* **Work required**
Which lines hold the string "swatch"? Copy each of them from the material below.

START Excerpted records

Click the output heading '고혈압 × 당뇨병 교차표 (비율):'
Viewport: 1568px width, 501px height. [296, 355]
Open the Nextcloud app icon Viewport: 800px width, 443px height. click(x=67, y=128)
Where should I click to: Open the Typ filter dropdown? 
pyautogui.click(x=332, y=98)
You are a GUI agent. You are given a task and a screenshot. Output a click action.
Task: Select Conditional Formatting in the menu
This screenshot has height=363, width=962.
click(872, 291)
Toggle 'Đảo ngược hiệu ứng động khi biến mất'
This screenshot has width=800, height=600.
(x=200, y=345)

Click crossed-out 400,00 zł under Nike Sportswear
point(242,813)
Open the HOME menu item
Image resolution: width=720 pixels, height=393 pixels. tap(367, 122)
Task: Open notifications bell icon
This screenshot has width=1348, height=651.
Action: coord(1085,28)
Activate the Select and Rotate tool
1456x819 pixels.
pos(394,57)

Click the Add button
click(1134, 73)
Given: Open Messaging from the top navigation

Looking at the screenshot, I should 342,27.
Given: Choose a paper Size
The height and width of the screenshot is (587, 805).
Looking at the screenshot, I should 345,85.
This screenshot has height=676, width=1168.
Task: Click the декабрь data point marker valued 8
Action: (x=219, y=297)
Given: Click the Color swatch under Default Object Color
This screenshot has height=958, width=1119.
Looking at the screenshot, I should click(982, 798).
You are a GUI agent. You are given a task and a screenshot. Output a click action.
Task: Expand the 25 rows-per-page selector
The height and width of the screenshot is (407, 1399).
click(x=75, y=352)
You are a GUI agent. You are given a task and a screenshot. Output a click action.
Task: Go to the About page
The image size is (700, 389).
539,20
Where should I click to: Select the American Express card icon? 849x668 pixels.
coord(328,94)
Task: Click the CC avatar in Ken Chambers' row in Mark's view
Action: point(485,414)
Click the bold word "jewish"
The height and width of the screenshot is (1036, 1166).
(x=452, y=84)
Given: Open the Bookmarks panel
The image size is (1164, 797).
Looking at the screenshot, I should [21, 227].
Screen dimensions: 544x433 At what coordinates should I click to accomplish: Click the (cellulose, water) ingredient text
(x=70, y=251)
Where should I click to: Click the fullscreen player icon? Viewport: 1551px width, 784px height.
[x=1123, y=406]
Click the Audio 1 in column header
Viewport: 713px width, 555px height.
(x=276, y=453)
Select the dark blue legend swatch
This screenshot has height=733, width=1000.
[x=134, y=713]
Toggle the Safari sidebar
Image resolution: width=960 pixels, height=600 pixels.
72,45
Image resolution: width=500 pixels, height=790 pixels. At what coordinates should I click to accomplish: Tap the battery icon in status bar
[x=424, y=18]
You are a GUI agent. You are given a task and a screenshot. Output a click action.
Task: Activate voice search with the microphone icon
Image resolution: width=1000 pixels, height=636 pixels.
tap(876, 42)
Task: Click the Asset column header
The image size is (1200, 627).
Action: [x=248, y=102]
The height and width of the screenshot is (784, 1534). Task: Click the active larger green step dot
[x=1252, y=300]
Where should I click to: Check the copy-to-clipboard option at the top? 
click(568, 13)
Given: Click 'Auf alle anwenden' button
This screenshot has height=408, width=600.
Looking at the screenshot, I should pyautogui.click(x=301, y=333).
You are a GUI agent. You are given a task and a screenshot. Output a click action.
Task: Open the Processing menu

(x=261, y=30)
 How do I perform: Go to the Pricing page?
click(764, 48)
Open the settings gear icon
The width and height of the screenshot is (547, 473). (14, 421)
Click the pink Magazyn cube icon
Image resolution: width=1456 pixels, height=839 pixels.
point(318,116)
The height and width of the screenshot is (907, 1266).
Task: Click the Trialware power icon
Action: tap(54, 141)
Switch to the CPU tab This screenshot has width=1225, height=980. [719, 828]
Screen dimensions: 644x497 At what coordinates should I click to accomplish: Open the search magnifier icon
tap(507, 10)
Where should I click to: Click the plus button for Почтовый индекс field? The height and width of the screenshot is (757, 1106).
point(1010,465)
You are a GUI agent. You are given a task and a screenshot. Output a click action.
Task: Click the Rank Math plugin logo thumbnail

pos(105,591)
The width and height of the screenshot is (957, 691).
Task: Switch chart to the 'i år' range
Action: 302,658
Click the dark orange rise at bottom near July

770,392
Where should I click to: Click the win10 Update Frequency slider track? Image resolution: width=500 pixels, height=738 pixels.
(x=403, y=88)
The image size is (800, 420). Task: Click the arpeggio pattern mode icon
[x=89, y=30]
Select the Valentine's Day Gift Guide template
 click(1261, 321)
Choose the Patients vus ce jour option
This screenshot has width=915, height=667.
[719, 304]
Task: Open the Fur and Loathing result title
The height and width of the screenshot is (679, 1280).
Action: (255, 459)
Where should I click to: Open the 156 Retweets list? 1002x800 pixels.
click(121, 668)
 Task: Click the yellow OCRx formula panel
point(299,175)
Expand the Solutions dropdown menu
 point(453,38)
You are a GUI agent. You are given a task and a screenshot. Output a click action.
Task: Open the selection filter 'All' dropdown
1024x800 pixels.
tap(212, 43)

END Excerpted records

* **Task output**
Given: Click the Color swatch under Default Object Color
Select the dark blue legend swatch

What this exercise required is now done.